What is rDNS?

The rDNS stands for Reverse Domain Name System. If you are familiar with the DNS, you know that the most common case is a forward DNS lookup. A typical request is when a specific domain name is written, and the DNS must find the corresponding IP address. 

The rDNS is exactly the opposite operation. What is requested is the corresponding domain of a specific IP address.

This operation is also known as reverse DNS resolution or reverse DNS lookup (rDNS) in computer networks. Frequently, rDNS is considered a premium feature or service supplied by paid managed DNS plans. 

What’s rDNS for?

  • It’s commonly used as a security method for verifying the correct match between an IP address and the domain name.

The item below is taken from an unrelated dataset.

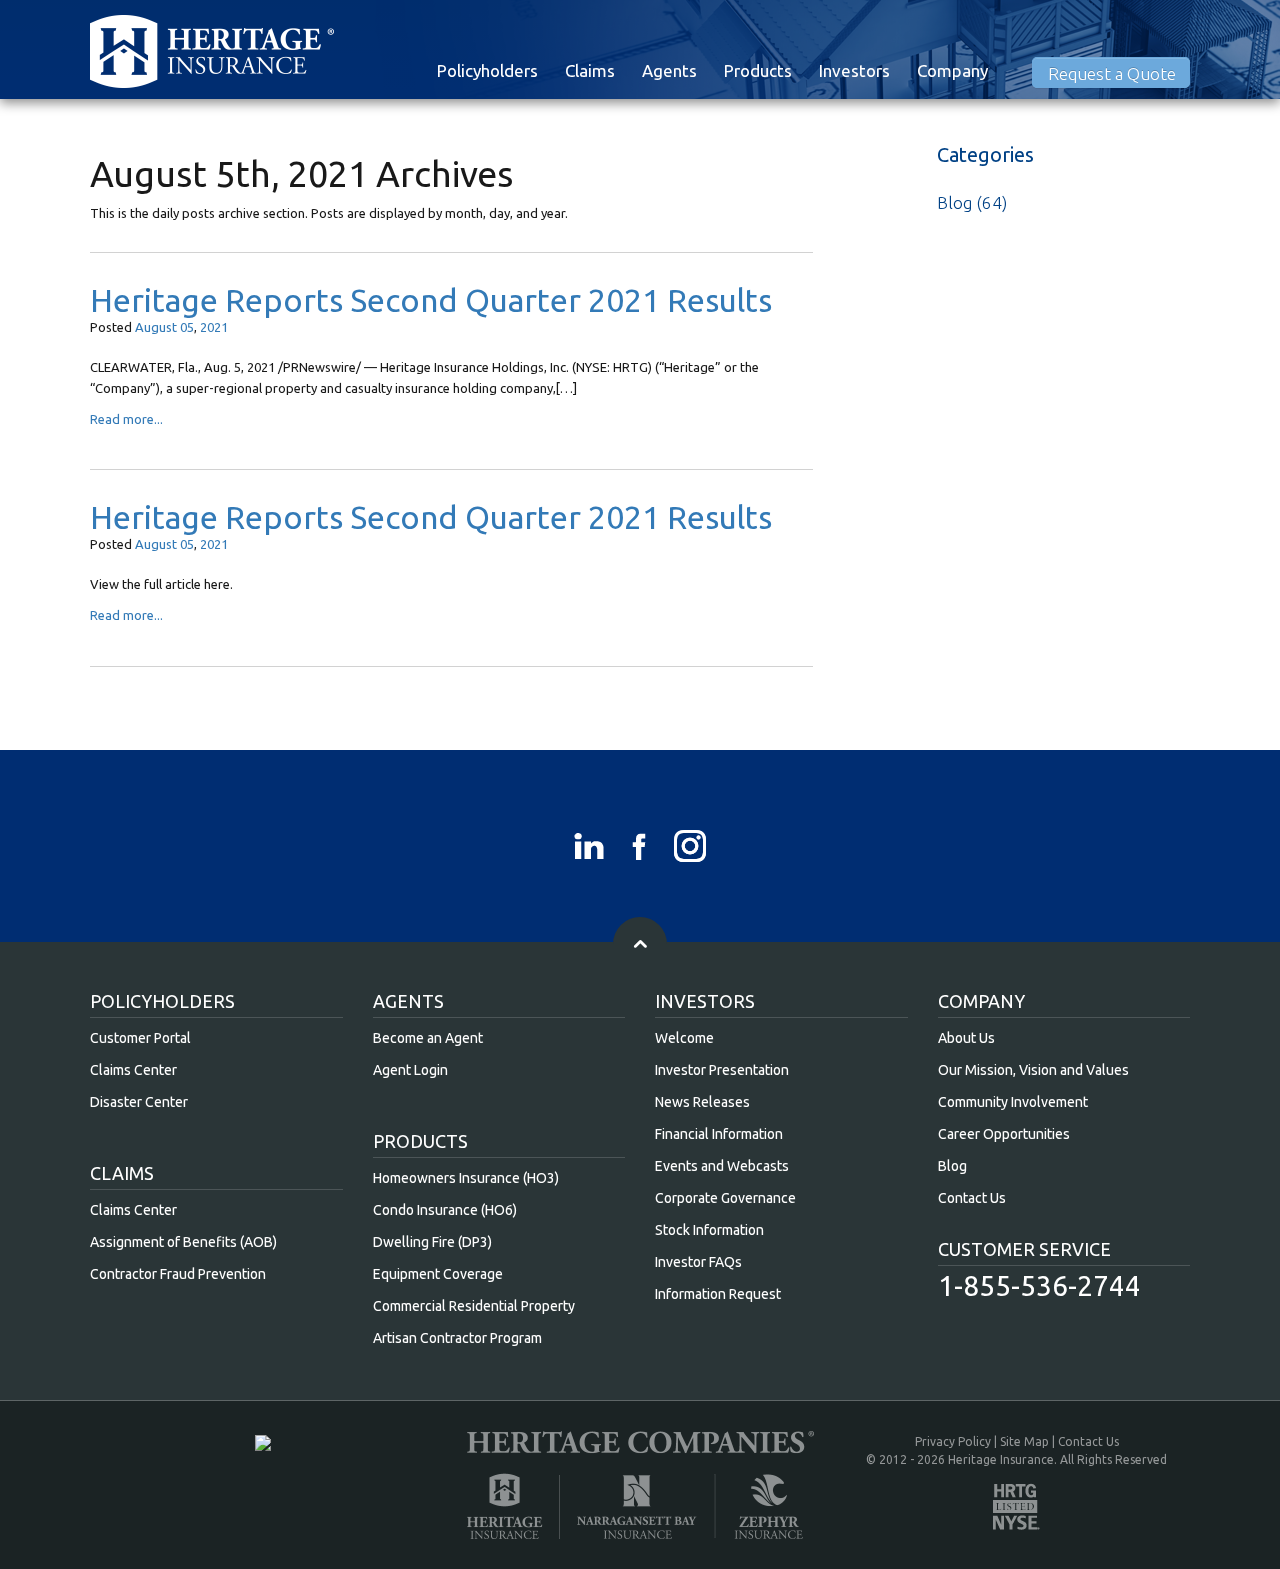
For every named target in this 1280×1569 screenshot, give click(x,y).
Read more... (126, 419)
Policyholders (487, 70)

If a mismatch is detected, there’s a big chance of a men-in-the-middle attack like a phishing attack with a malicious purpose. In other words, a mismatch will point that someone has altered the data and might be dangerous. 
  • IP network owners usually require rDNS because this way, they can better organize their network. 
  • Business owners get this feature to ensure the emails they send reach their correct destination instead of being thrown into the spam folder. And that the emails they receive are safe and not a dangerous threat.
  • It can help to obtain the name of Internet service providers (ISPs) associated with specific IP addresses. 
  • Searching domain registry and registrars files, rDNS can also track the domain of a computer attempting to violate a firewall, spammers, or hackers. 

How does rDNS work? 

To reverse the process, and this time resolve an IP address to a domain name, some participants and their contributions are required. Basically, Reverse Master Zone and PTR records.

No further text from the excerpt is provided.